Overall, I found the game to be so-so, at best. It was fun to play once or twice, but I quickly lost interest, as did most adults. But I didn’t get the impression that The Great Snowball Battle was meant to be played more than a few times. The “Event” Snowball cards and Kid variable abilities alter each game a bit, but there isn’t much differences between one game and the next. In short, it gets old. You are, after all, just playing cards to different piles. Thematically, everything is working like a charm. Game play wise, it kind of runs together and starts to feel repetitive.
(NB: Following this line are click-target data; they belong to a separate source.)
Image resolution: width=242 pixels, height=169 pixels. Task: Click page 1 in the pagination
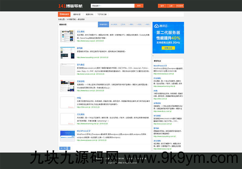point(69,148)
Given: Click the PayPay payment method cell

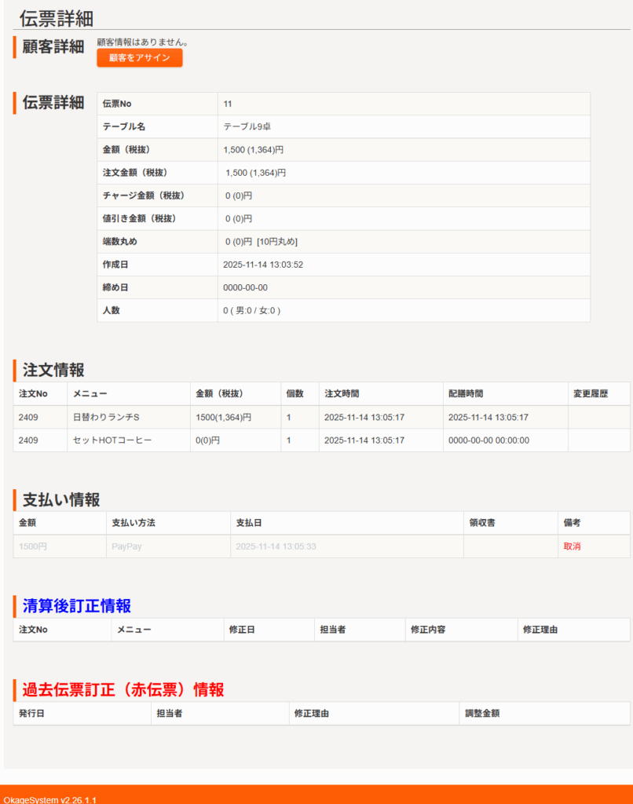Looking at the screenshot, I should point(126,546).
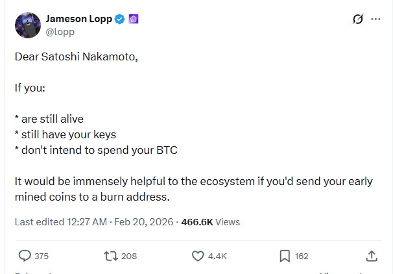This screenshot has height=274, width=393.
Task: Click the 208 reposts count
Action: coord(129,256)
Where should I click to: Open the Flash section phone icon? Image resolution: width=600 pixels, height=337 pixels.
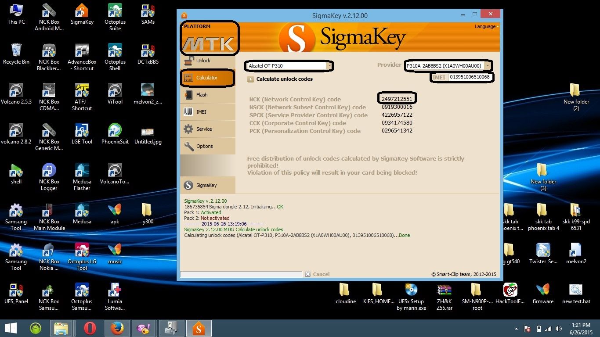coord(189,95)
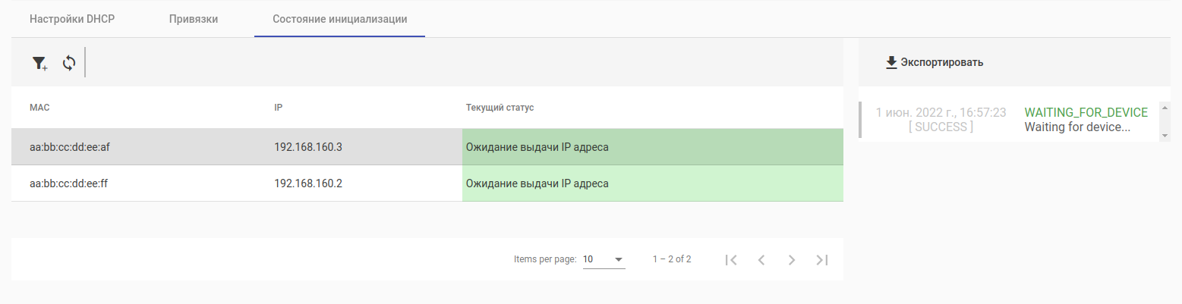Click the WAITING_FOR_DEVICE log entry
The image size is (1182, 304).
1086,112
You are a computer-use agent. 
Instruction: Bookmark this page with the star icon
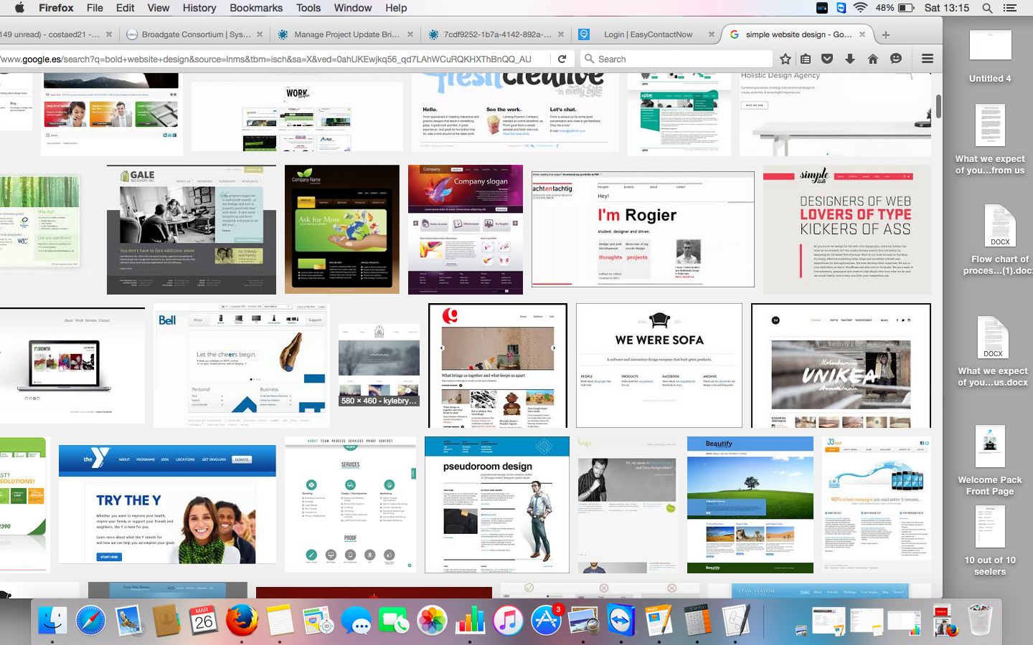(x=786, y=59)
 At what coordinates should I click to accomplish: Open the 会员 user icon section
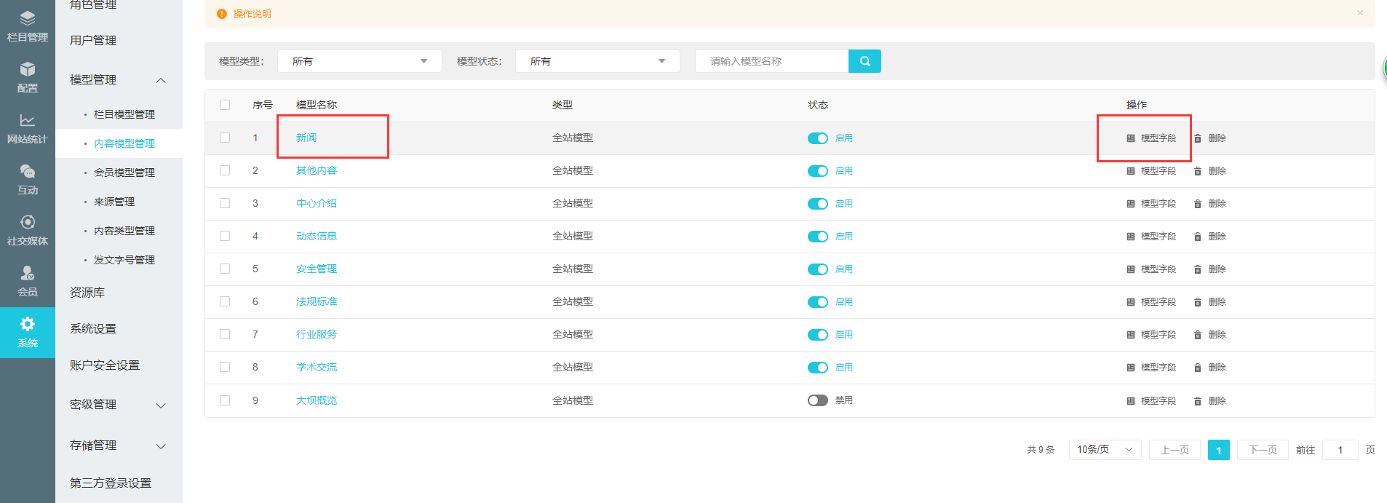[x=28, y=280]

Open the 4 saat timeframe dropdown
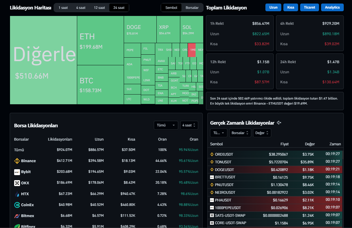pyautogui.click(x=189, y=125)
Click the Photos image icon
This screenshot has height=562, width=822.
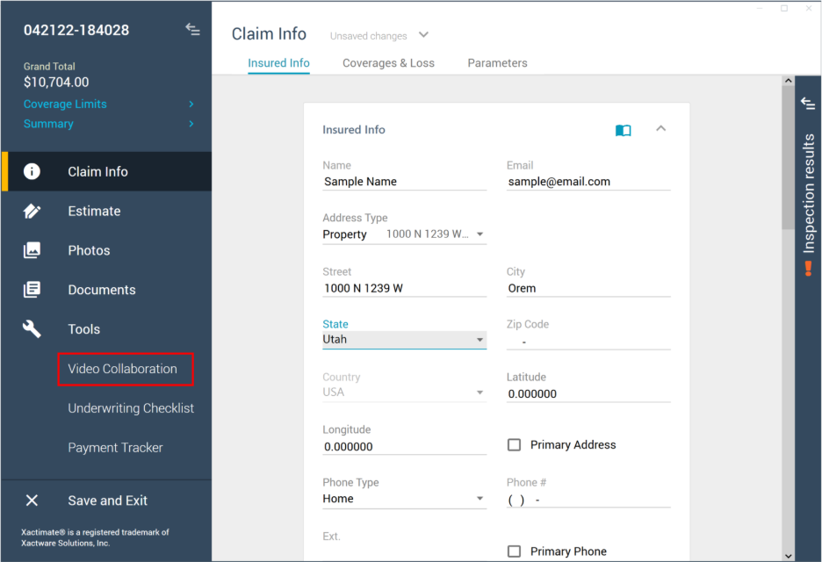click(x=32, y=251)
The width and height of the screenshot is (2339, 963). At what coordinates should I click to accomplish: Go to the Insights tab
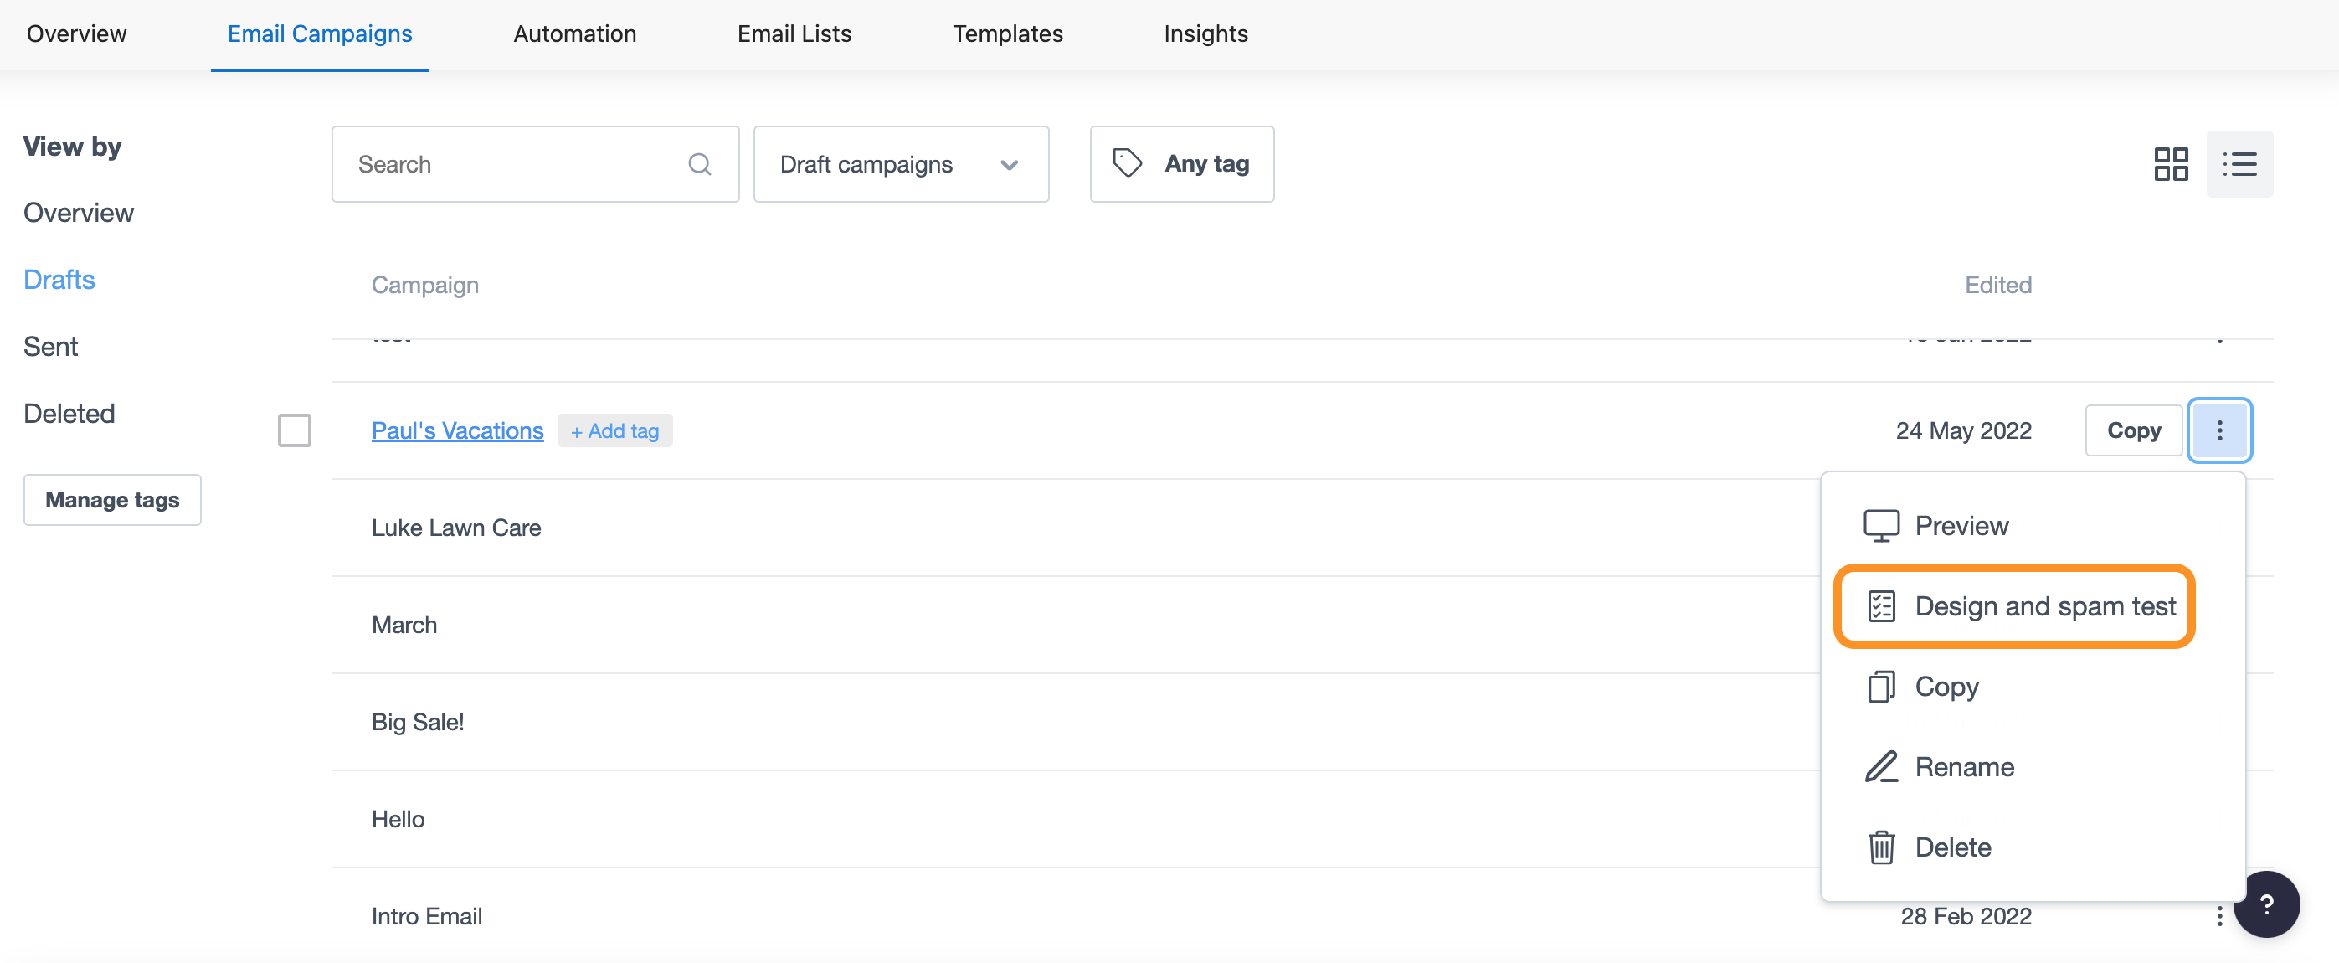[x=1205, y=35]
So does that make The Great Snowball Battle a bad game? Hardly. It’s just a very simple game. Simple, but not easy. If players want to gang up on you, you’re toast. The winner of each game is the player that kept under everyone’s radar, joined the right groups, avoided the messy disputes, and never let their opponents see them coming. There’s a lot of cunning in this game, with subtle undertones of how brutal childhood can really be. The Great Snowball Battle is a game that everyone will enjoy playing once or twice, but not a game everyone will keep wanting to play.
Finally, I would like to leave you with this. No game that deals with kids, snowballs, and snow would be complete without a little yellow snow. The Great Snowball Battle has such a card. It’s an “Event” Snowball card, to be exact, and it always makes players smile when it’s drawn. It’s something everyone can relate to and be grossed out by, from the littlest of Child Geeks to the most venerable of Gamer Geeks. And for those of you who don’t get much snow I leave you with this small bit of advice: “Don’t eat the yellow snow. It doesn’t taste like lemonade”.
This game was given to Father Geek as a review copy. Father Geek was not paid, bribed, wined, dined, or threatened in vain hopes of influencing this review. Such is the statuesque and legendary integrity of Father Geek.